ALBUQUERQUE, N.M. — The minimum wage increase approved by Albuquerque voters during November’s general election goes into effect today, raising the minimum wage from $7.50 to $8.50 an hour, while employees getting health care or child care will still get $7.50 an hour, KOB-TV reported.
Restaurant owners have opposed the increase, concerned that they will have to cut jobs or stop hiring, Eyewitness News 4 said.
Starting this year, tipped employees will make 45 percent of the minimum wage plus tips, and in 2014, it will increase to 60 percent of the minimum wage plus tips, KOB-TV said. If tips and the minimum wage do not equal $8.50 an hour for employees, the restaurant will have to make up the difference.
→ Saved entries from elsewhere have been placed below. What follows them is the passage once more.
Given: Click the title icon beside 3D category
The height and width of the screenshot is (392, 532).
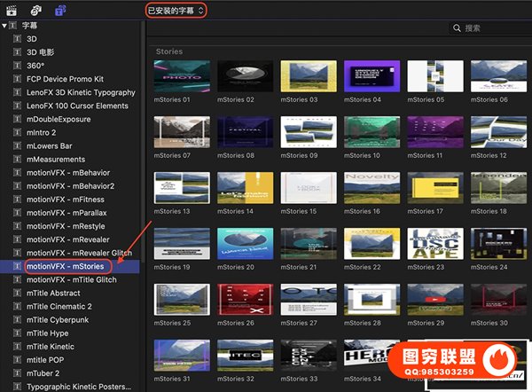Looking at the screenshot, I should point(18,40).
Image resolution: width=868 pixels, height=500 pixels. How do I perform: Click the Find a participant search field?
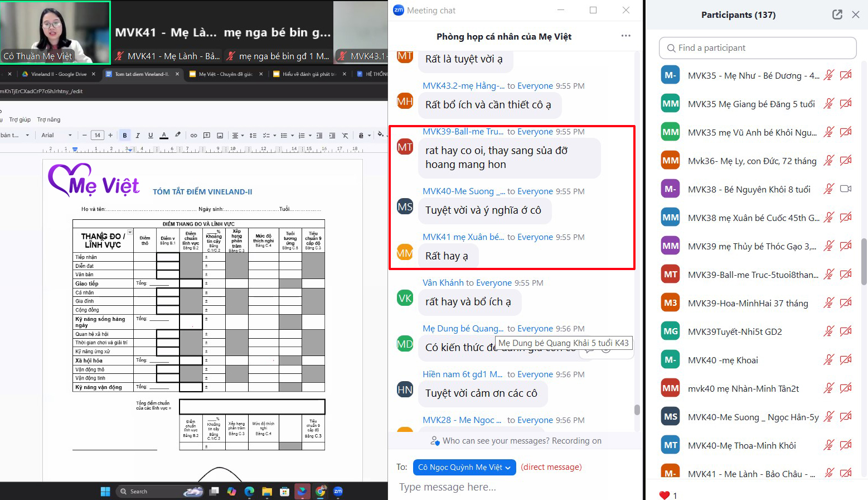pyautogui.click(x=758, y=48)
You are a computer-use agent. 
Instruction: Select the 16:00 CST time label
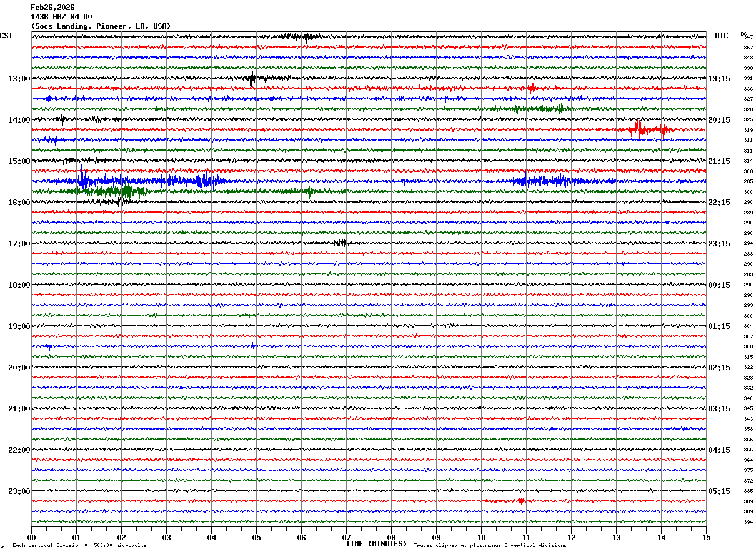[x=19, y=203]
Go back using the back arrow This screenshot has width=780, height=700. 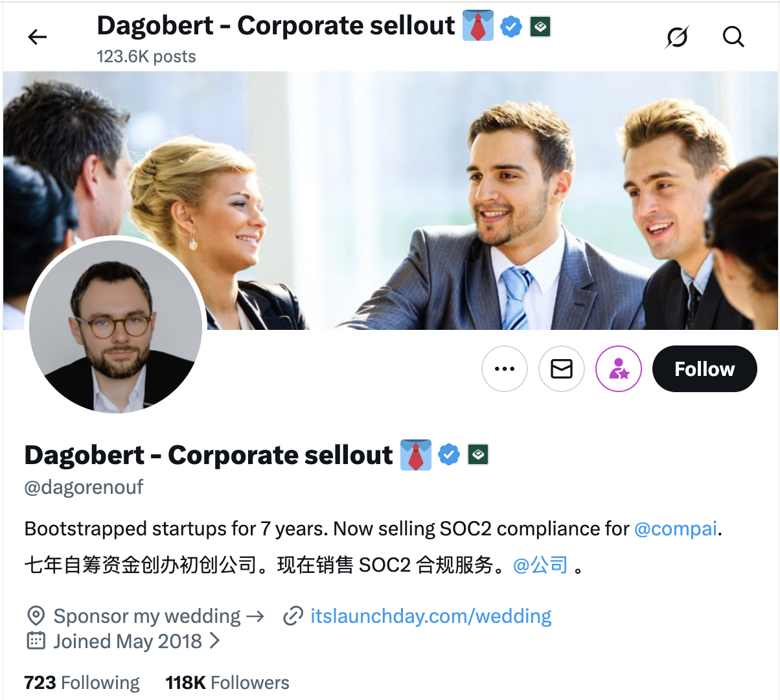tap(37, 37)
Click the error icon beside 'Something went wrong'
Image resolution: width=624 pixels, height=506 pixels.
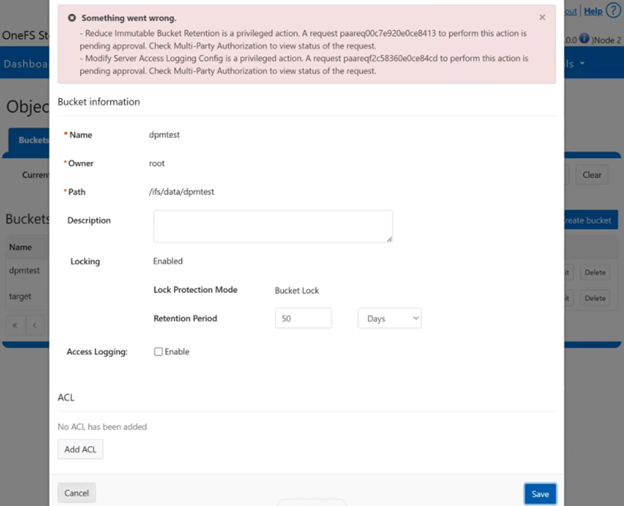[73, 18]
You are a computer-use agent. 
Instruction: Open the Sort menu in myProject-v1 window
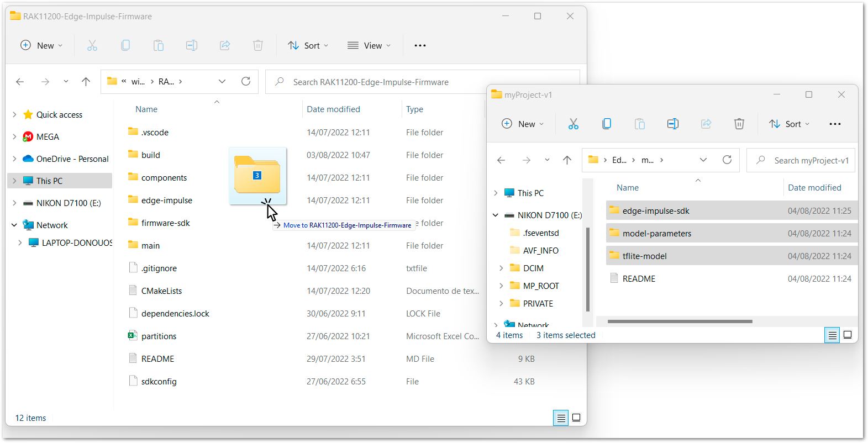tap(789, 124)
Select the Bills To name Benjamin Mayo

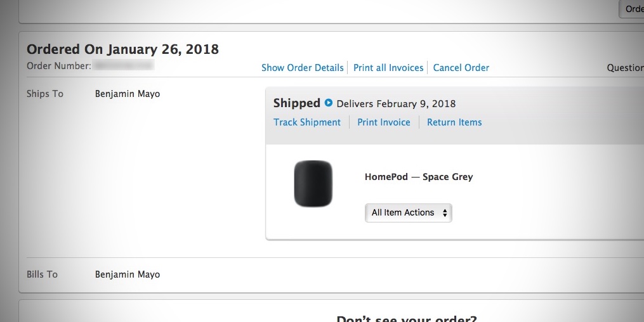(x=128, y=274)
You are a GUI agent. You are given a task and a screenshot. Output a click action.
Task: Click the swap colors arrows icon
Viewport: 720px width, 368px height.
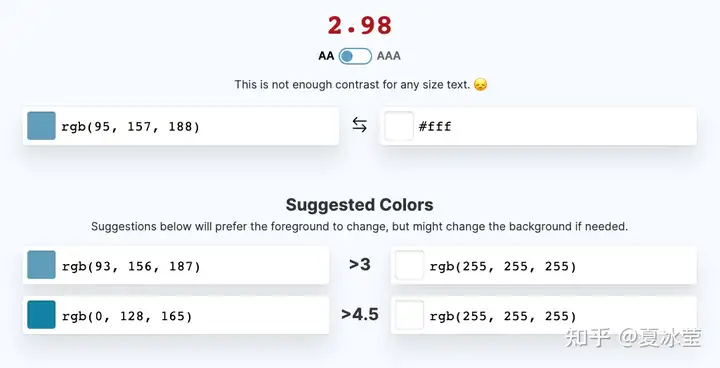click(x=360, y=125)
The new minimum wage law also states that if the Consumer Price Index in 2014 shows the cost of living has increased in Albuquerque, the minimum wage would go up again, the station reported.
Meanwhile, according to KRQE News 13, Santa Fe and San Francisco are jockeying back and forth to be the city with the nation’s highest minimum wage.
Santa Fe was the national leader throughout much of 2012 with a minimum per-hour wage of $10.29, News 13 reported. But San Francisco today upped its minimum wage to $10.55 an hour.
Santa Fe is expected to raise its minimum wage by an amount to be announced in mid-January and to take effect in March, KRQE reported.